- [Task directions]:
Would you output the entries below only from the line containing "Click the Starttyp combo box arrow" through the line containing "Task: Click Linux", exactly as they stand and with both ends included?

Data excerpts:
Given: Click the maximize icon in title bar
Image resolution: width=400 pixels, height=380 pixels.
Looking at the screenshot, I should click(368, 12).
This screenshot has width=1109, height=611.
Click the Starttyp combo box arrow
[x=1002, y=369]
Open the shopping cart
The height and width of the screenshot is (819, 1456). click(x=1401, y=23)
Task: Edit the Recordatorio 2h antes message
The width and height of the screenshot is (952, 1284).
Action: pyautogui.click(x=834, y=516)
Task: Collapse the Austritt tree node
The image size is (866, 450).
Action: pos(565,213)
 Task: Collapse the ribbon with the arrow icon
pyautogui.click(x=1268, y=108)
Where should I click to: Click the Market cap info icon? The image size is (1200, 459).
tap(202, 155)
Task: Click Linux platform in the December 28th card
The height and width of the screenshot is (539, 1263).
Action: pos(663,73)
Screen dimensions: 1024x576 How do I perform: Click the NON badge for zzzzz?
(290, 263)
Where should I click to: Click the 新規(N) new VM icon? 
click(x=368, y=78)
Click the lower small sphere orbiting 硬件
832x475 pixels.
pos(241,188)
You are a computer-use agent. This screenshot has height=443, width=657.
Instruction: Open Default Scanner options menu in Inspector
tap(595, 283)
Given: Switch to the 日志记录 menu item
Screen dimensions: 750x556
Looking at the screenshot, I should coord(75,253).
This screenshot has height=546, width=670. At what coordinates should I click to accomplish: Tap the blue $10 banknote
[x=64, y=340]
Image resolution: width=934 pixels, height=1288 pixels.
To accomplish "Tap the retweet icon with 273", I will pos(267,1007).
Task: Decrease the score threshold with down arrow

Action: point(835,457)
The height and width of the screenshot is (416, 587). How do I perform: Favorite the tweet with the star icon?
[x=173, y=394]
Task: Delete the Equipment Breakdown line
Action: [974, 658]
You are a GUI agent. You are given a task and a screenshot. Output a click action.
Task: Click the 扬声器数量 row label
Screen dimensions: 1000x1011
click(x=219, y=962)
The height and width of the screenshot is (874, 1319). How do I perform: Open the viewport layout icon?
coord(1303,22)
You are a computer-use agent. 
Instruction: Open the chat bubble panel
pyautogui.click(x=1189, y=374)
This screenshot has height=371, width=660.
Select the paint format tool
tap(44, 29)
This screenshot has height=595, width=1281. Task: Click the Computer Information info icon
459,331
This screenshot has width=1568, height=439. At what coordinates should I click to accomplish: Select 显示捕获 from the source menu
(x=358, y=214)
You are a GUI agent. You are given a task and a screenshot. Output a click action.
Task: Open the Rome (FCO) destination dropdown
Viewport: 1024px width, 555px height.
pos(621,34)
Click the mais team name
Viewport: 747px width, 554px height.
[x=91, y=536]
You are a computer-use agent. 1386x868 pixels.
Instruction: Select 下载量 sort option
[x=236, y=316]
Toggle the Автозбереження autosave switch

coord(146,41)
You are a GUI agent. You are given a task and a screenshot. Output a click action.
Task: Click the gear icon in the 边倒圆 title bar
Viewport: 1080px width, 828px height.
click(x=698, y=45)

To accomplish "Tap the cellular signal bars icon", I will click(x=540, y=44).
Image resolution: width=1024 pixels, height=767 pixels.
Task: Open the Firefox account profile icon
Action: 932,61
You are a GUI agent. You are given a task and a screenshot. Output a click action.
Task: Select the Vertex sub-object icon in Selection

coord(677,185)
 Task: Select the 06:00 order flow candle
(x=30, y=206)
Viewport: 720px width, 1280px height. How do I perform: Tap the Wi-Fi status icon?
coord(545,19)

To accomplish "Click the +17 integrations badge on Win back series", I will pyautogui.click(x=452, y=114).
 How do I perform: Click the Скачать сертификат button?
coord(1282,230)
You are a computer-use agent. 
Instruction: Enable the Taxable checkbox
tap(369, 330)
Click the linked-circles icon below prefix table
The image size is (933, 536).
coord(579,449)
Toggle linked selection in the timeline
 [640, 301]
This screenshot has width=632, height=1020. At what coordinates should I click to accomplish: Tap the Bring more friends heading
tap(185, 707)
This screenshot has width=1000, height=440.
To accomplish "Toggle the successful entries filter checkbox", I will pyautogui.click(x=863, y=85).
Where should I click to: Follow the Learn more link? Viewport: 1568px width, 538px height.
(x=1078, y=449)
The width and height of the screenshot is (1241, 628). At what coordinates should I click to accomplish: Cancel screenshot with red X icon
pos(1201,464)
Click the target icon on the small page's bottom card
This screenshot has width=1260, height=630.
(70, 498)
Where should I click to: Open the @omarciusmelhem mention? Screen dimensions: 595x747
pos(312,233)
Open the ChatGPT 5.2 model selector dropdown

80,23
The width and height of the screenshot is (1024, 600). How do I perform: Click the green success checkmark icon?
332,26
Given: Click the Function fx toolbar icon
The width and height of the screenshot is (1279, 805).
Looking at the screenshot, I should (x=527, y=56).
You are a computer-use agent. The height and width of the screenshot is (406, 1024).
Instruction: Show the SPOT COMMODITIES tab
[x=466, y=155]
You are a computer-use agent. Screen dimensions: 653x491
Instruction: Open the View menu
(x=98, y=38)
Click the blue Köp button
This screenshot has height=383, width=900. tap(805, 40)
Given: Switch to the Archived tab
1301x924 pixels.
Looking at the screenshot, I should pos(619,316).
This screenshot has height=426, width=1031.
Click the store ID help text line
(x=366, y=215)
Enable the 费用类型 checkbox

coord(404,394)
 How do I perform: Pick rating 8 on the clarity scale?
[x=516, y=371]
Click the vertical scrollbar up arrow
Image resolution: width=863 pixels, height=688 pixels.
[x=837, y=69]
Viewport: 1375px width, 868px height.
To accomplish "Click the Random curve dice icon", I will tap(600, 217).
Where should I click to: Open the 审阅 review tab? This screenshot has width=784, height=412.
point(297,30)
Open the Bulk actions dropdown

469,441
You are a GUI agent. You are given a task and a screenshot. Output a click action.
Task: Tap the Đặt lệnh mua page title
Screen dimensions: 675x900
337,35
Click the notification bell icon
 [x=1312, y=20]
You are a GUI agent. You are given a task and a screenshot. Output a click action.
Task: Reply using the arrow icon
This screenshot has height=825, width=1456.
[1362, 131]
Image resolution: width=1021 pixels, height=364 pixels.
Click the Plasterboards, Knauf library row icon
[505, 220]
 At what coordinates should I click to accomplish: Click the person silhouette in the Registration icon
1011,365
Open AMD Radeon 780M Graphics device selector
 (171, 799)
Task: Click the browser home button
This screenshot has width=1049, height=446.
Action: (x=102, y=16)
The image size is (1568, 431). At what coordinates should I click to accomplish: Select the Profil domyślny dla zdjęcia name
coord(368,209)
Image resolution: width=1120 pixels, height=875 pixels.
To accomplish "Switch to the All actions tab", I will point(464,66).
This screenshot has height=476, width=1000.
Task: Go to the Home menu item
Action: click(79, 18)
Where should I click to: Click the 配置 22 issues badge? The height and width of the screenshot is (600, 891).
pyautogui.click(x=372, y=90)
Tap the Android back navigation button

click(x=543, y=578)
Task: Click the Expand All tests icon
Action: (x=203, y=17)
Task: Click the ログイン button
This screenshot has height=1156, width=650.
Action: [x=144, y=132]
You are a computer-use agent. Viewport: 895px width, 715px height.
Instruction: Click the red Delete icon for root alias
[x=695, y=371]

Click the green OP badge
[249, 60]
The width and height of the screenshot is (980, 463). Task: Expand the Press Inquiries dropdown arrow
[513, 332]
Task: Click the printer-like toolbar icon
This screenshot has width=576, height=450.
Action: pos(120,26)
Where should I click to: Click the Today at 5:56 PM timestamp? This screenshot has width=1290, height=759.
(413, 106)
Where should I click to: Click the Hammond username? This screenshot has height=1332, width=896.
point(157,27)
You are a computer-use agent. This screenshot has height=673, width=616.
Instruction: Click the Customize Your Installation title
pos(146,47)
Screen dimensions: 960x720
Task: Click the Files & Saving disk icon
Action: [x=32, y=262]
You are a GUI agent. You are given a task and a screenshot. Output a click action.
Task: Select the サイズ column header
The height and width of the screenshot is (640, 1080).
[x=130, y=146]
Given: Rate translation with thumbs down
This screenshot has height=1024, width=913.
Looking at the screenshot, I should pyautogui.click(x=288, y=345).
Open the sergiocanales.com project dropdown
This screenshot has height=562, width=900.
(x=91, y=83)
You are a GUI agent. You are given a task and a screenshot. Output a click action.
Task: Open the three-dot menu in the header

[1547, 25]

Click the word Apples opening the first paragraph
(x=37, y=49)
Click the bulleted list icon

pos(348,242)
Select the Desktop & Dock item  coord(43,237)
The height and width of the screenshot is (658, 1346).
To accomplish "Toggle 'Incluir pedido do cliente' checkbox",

- [Reply to the task]:
Click the Starttyp combo box arrow
[x=1002, y=369]
Open the shopping cart
The height and width of the screenshot is (819, 1456). click(x=1401, y=23)
Task: Edit the Recordatorio 2h antes message
The width and height of the screenshot is (952, 1284).
Action: pyautogui.click(x=834, y=516)
Task: Collapse the Austritt tree node
The image size is (866, 450).
Action: pos(565,213)
 Task: Collapse the ribbon with the arrow icon
pyautogui.click(x=1268, y=108)
Where should I click to: Click the Market cap info icon? The image size is (1200, 459).
tap(202, 155)
Task: Click Linux platform in the December 28th card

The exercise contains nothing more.